En Carrión de los Condes conoció el convento de Santa Clara, que visitó con asiduidad, y ello le hizo sentirse atraída por la vida religiosa practicada en este monasterio, hasta el punto de que, tras contraer una grave enfermedad, expresó su deseo de formar parte de esta comunidad religiosa, decisión que aceptaron sus padres ante el temor de que a la vida de su hija le quedase un escaso recorrido. A pesar de la fragilidad de su salud, nuestra protagonista, que adoptó el nombre de Luisa de la Ascensión al ingresar en el convento, optó por asumir una vida caracterizada por la austeridad y la penitencia, alimentándose, en muchas ocasiones, tan solo con pan y agua. Su carácter amable y su vida ejemplar hicieron que paulatinamente fuese ganando un mayor protagonismo en la comunidad religiosa de las clarisas, llegando a ser nombrada abadesa en 1609 por primera vez. Al acceder a este cargo puso en marcha algunas reformas que consideraba necesarias para que la práctica religiosa de las monjas de este convento retornara a sus principios originales. De este modo, impulsó diversas medidas encaminadas a recuperar la disciplina, el rigor y la austeridad en la forma de vestir, en la comida y en la oración.

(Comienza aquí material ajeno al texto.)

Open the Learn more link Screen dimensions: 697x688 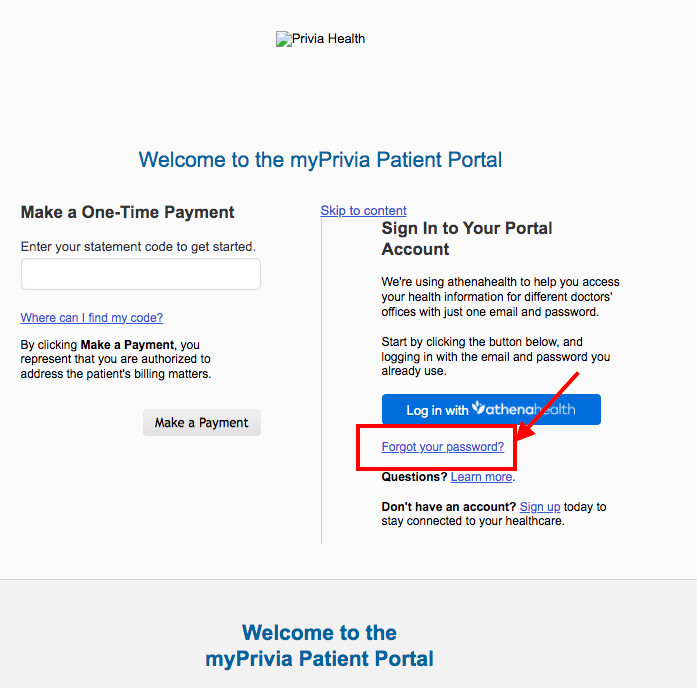[x=481, y=477]
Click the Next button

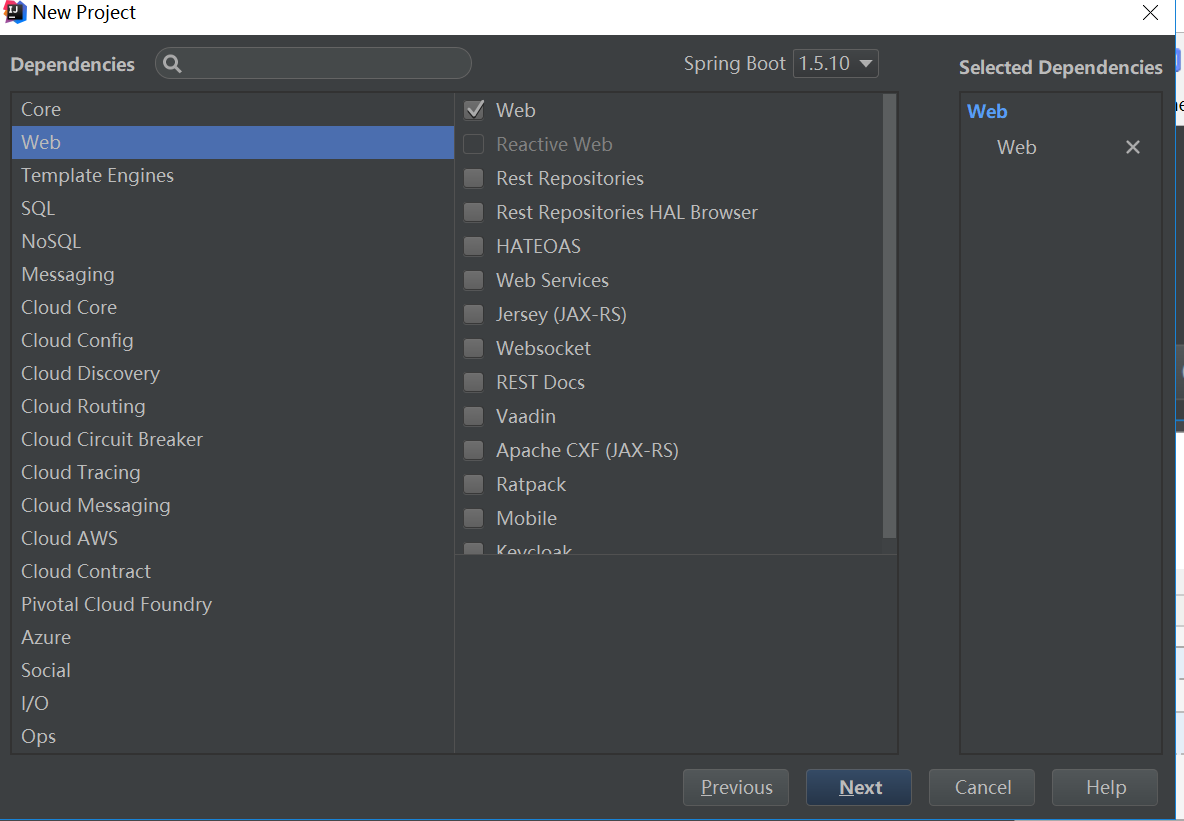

Izq.: Grabado que representa a Luisa Colmenares a su llegaba al convento de la Encarnación de las Agustinas recoletas de Valladolid. Centro: Luisa Colmenares impulsó diversas medidas encaminadas a recuperar la disciplina, el rigor y la austeridad en la forma de vestir, en la comida y en la oración. Dcha: El rey Felipe III la visitó en 1613 para consultarle ciertos asuntos políticos y religiosos. 

La figura de Luisa no dejó de engrandecerse y supo aprovechar esta circunstancia para favorecer la vida espiritual de su comunidad, de hecho, el convento se benefició de importantes donaciones que ayudaron a mejorar sus instalaciones y su patrimonio artístico con obras de destacados artistas como Gregorio Fernández. Su fama iba en aumento y llegó a traspasar nuestras fronteras. El rey Felipe III la visitó en 1613 para consultarle ciertos asuntos políticos y religiosos y al convento acudieron numerosos nobles buscando su protección e, incluso, la sanación de ciertas dolencias, pues había muchos rumores de que también era capaz de obrar prodigios. Luis XIII de Francia le pidió que rezara para asegurar su victoria sobre los calvinistas, los papas Gregorio XV y Urbano VIII mantuvieron correspondencia con ella y hasta el príncipe de Gales le envió un generoso donativo que Luisa rechazó al provenir de un hereje anglicano.

Fue una pionera defensora de la Inmaculada Concepción de la Virgen y muy devota de la Santa Cruz y por ello realizaba con frecuencia pequeñas cruces, que pronto fueron muy reclamadas al extenderse la creencia de que quien las poseía recibía una protección divina. Obtuvieron tanto éxito estas cruces que se desarrolló un lucrativo negocio de falsificaciones para satisfacer la gran demanda generada sobre estos objetos. Las virtudes que personificaba Luisa hicieron que muchos defendiesen su santidad al contar con el favor divino, que, según ciertos testimonios, se expresaba por haber sido dotada con el don de la revelación e, incluso, el de la bilocación, pues numerosos testigos afirmaron haberla visto en lugares tan dispares como Roma, Flandes, el Nuevo Mundo y hasta Japón, a pesar de que nunca salió del convento de las clarisas de Carrión de los Condes desde que ingresó en él.

No obstante, el carácter renovador de Luisa y su empeño en hacer desaparecer las diferencias que se habían asentado entre las monjas de origen humilde y las de procedencia noble, provocó envidias y desavenencias internas que acabarían dando lugar a duras acusaciones y denuncias por fraude y heterodoxia, que apoyadas por algunas familias nobles, cuyas hijas se sentían perjudicadas en su monasterio, obligaron a actuar al Tribunal de la Santa Inquisición, iniciándose así un largo proceso contra Luisa que duraría más de catorce años. En 1635 se ordenó que fuese confinada en el convento de recoletas agustinas de Valladolid, donde moriría en octubre de 1536. El proceso inquisitorial contra ella continuó tras su muerte, hasta que en 1648 finalizaría con su absolución, la cual permitió que pudiese ser restituida, en parte, su memoria.